This is a question that is being extensively discussed with regard to the debate surrounding the post-synodal exhortation “Amoris Laetitia.”
“Amoris Laetitia” must clearly be interpreted in the light of the whole doctrine of the Church. [...] I don’t like it, it is not right that so many bishops are interpreting “Amoris Laetitia” according to their way of understanding the pope’s teaching. This does not keep to the line of Catholic doctrine. The magisterium of the pope is interpreted only by him or through the congregation for the doctrine of the faith. [But neither the Pope nor the CDF is coming out with a clear interpretation, so each bishop interprets for his faithful according to the bishop's ideological tendencies!] The pope interprets the bishops, it is not the bishops who interpret the pope, this would constitute an inversion of the structure of the Catholic Church.

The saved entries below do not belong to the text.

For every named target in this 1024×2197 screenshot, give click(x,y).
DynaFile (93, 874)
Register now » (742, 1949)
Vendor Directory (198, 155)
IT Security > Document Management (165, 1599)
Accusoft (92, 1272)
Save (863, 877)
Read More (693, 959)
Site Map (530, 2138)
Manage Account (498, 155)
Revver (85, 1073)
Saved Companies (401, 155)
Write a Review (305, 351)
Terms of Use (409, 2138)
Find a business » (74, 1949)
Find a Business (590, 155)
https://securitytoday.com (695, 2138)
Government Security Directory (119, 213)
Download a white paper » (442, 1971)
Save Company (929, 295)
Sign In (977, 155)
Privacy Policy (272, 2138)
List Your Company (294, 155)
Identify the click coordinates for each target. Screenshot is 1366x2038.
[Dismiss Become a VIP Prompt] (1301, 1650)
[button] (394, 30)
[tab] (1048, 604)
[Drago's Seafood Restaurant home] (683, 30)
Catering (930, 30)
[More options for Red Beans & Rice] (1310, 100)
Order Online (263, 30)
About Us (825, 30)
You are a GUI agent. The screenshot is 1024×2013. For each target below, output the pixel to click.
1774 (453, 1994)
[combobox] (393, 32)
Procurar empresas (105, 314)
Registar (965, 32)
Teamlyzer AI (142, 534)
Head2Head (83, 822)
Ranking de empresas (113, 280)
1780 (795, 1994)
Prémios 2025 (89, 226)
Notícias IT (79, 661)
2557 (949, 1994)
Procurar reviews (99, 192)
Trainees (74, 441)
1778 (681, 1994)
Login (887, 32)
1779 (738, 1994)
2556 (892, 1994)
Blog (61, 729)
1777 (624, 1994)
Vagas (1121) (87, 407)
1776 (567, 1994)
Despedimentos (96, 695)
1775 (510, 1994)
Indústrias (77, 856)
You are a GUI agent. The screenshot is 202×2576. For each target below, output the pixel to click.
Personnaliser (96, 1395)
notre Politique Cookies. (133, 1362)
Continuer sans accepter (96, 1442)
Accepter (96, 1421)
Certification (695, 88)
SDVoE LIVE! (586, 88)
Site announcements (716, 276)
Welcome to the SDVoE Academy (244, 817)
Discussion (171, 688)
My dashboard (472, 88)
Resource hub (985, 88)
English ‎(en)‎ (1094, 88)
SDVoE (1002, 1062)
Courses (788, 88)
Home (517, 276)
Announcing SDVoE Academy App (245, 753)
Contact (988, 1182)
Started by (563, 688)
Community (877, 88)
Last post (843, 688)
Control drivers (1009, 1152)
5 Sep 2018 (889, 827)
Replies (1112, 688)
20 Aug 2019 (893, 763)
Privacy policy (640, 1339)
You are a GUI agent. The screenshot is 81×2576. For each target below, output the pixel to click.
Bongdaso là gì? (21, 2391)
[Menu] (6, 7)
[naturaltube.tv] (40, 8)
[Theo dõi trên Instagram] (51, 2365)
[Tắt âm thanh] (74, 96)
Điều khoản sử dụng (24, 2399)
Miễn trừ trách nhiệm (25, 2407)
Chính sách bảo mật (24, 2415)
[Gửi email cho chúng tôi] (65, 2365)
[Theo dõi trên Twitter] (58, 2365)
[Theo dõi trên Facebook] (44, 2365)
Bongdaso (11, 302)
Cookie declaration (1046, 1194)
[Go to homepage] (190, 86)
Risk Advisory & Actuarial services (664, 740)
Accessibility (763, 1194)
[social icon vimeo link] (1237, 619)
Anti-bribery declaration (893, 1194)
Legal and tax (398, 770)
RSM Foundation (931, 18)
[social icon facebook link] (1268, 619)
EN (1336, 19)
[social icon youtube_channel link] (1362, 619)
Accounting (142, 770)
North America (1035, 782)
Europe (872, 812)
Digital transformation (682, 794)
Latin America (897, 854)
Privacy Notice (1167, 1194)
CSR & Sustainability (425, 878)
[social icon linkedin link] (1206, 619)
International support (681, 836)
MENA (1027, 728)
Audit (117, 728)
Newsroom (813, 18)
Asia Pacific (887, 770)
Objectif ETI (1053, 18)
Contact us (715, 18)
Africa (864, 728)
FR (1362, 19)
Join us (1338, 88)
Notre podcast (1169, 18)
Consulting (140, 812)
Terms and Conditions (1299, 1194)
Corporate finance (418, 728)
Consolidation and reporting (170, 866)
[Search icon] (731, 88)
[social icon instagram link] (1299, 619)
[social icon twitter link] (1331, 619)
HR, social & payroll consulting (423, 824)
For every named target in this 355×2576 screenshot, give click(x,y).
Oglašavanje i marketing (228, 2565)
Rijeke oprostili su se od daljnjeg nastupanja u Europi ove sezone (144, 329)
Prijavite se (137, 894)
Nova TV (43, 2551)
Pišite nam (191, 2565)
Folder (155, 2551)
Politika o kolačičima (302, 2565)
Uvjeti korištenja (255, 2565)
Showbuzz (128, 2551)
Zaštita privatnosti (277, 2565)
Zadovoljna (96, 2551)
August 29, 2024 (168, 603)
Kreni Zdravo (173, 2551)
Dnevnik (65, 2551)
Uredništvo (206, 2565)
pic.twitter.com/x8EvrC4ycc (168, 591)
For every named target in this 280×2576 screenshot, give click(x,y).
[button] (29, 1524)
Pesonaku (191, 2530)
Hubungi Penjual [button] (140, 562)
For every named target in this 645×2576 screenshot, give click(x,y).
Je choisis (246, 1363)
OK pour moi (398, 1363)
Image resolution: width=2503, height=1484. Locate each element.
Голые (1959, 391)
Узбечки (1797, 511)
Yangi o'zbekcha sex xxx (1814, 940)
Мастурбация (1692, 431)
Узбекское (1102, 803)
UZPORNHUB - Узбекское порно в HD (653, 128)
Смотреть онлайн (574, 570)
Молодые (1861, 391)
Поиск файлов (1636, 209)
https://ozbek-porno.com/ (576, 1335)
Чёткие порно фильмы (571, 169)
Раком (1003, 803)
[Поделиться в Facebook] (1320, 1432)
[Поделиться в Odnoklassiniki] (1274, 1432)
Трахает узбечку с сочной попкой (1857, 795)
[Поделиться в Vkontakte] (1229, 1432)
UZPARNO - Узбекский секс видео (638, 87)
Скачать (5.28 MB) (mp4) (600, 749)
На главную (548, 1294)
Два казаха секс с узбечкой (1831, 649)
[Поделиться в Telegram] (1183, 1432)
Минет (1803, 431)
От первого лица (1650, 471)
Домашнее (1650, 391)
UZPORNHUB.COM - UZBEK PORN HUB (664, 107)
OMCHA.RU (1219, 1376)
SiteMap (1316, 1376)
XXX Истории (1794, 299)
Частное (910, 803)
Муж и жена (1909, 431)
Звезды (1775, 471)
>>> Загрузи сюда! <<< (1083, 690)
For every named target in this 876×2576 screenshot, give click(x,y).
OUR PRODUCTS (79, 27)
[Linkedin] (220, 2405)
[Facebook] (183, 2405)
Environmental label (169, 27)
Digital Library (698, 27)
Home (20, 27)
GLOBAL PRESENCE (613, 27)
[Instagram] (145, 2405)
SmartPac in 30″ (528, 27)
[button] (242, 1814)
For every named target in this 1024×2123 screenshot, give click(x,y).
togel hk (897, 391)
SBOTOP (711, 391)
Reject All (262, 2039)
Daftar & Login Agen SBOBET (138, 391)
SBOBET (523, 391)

To all these who are talking too much, I urge them to study first the doctrine [of the councils] on the papacy and the episcopate. The bishop, as teacher of the Word, must himself be the first to be well-formed so as not to fall into the risk of the blind leading the blind. [...] [This is absurd, when five one-word answers (YES or NO) from the pope would make everything clear and not dependent on each bishop taking a crash course in Church history and doctrine!]

The exhortation of Saint John Paul II, “Familiaris Consortio,” stipulates that divorced and remarried couples that cannot separate, in order to receive the sacraments must commit to live in continence. Is this requirement still valid?
Of course, it is not dispensable, because it is not only a positive law of John Paul II, but he expressed an essential element of Christian moral theology and the theology of the sacraments. The confusion on this point also concerns the failure to accept the encyclical “Veritatis Splendor,” with the clear doctrine of the “intrinsece malum.” [Whereby Mueller correctly answers the first dubium from the Four Cardinals.]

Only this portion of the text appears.